Laraway’s program, which began in November 2008, seeks to create an environment where sailors, commands and families can thrive in the midst of stressful operations. Just as athletes gain the winning edge by using every means at their disposal - coaches, trainers and even sports psychologists - sailors need to employ all means available to stay fit and ready as well as seek assistance for stress reactions early before they become stress problems, she said.
“The program is really an extension of the tradition that the Navy's had for over 200 years, that of leaders taking care of sailors and their families,” Laraway said. “We've focused a lot in the last few years on physical readiness, and now we're realizing that we need to spend as much time and effort on psychological fitness and resilience in order to help our sailors and their families become strong and ready to carry out the missions at hand.”
Because mental and behavioral health issues can carry a stigma, she said, it’s a difficult topic to get sailors to address. But programs across the Navy and the Defense Department have helped to reduce that stigma, she added.
Laraway said she wants the Operational Stress Control Program to further that idea by giving sailors a preventive resource to help in handling stress.
“We want the Navy to be a place where sailors recognize the effects of stress and know how to deal with it, to prevent things from becoming crises or problems,” she said. “The program really is aimed to help sailors and leaders thrive in the midst of these stressful situations.
“To that end,” she continued, “we've developed training tools, practical techniques based upon sound medical research, as well as lessons learned from the combat exposure and from our combat leaders.”
Laraway said her program is different from similar groups in the other services, because the Navy has different stress-control needs.
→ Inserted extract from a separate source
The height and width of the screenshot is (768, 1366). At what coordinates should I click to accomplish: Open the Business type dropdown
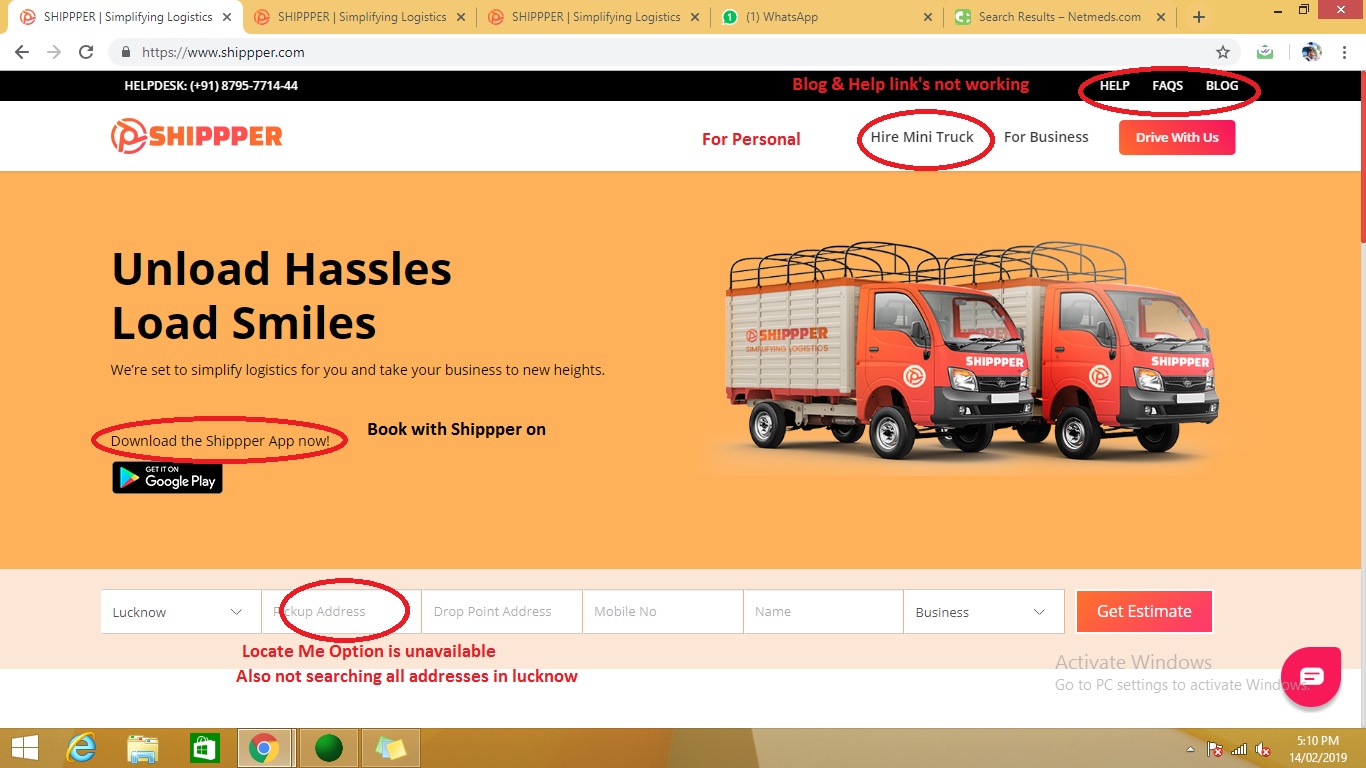click(982, 612)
For the most part, she said, stress among sailors has more to do with work schedules and deployment itself, rather than boots-on-the-ground problems such as combat and improvised explosive devices.
“Their day-to-day stressors are not about being in the sand, they’re not about IEDs,” Laraway said. “It’s about their regular deployment schedule, the increased [operational tempo] of our ships. … There’s a little bit different focus, in that the Marines [and other services] have a little more reliance on combat operational stress, and we’re focusing more on the broader picture for the Navy of operational stress, because every sailor experiences operational stress, whether they're in combat or not.”
The program also follows the old saying “You recruit the sailor, you keep the family” by providing assistance to family members while their sailor is deployed.
“Certainly, you can't separate one from the other,” she said, “because if you have a sailor who is deployed and is trying to focus on the mission, but he's aware of stresses in the family, that can be very, very serious, and it all affects mission readiness. And so we need to look at the whole picture.
“Just as a coach would never let a world-class athlete go into competition unprepared,” she added, “the leadership must ensure that our sailors and their families have every available resource to excel, both in their personal and their professional lives.”
(Ian Graham works in the Defense Media Activity’s emerging media directorate.)